The data
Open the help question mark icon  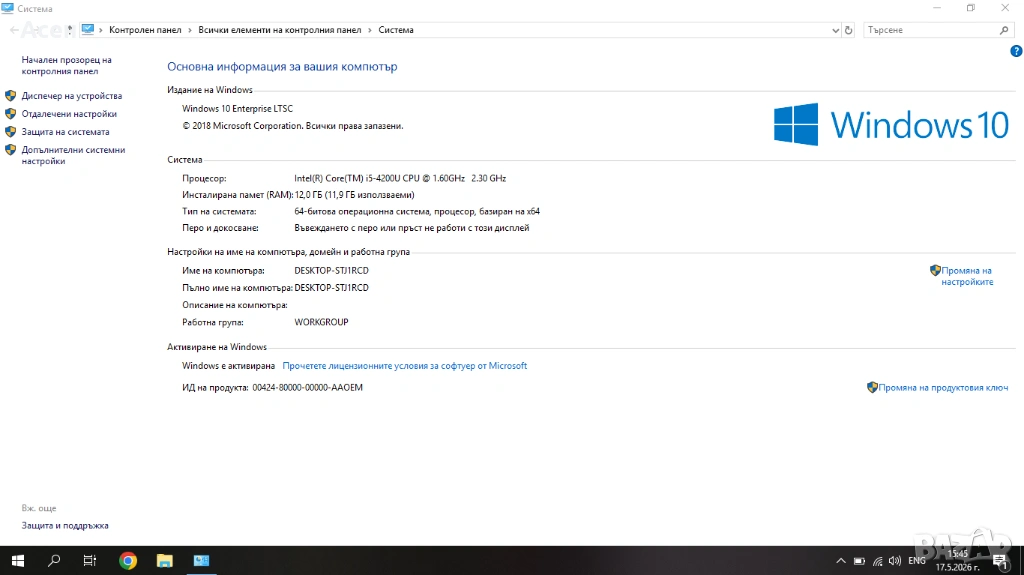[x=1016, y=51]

==

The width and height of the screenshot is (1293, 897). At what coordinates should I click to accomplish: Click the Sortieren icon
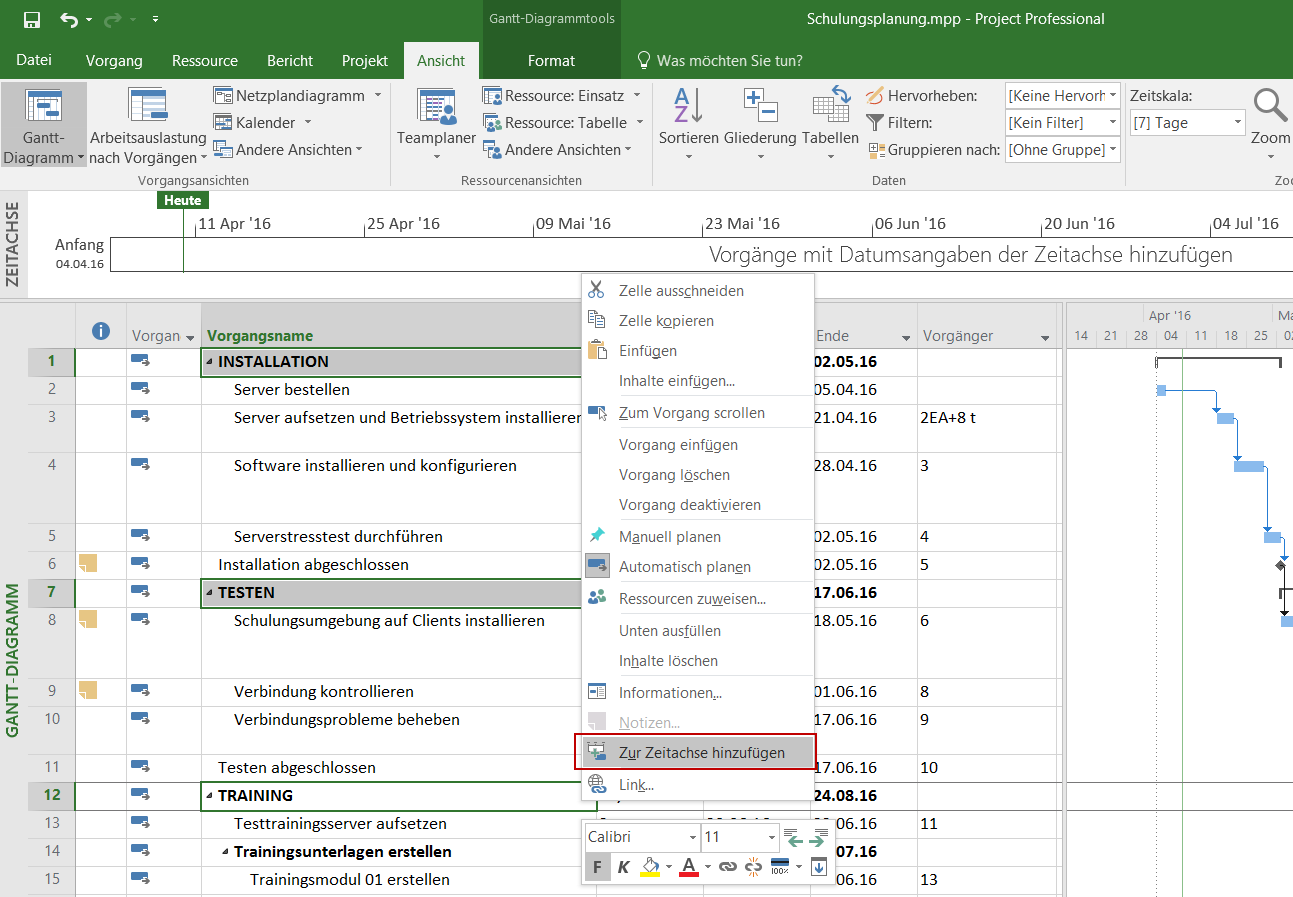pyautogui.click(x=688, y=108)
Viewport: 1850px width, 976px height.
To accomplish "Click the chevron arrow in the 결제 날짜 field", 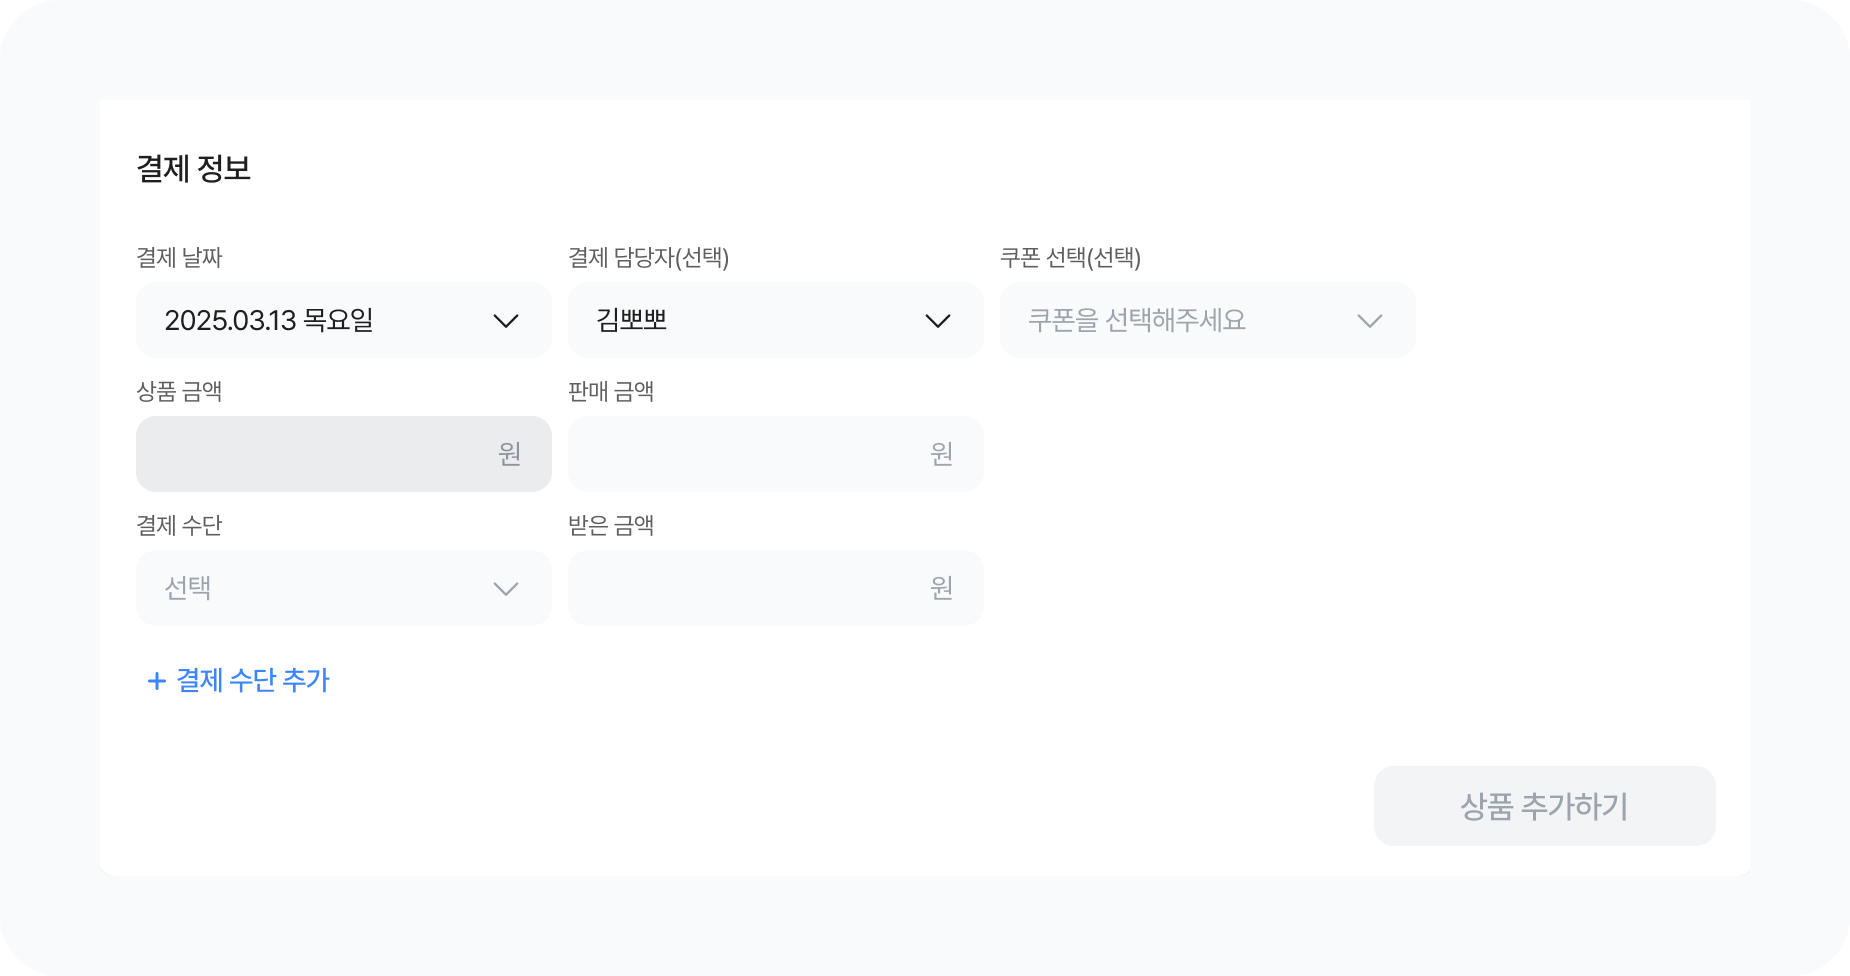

Work order
Copy exactly the lines of the entries above from the one containing "Viewport: 1850px width, 976px height." through the one containing "the chevron arrow". Both end lines count; pictures do not.

Exercise solution
Viewport: 1850px width, 976px height.
To accomplish "Click the chevron arrow in the 결제 날짜 field", 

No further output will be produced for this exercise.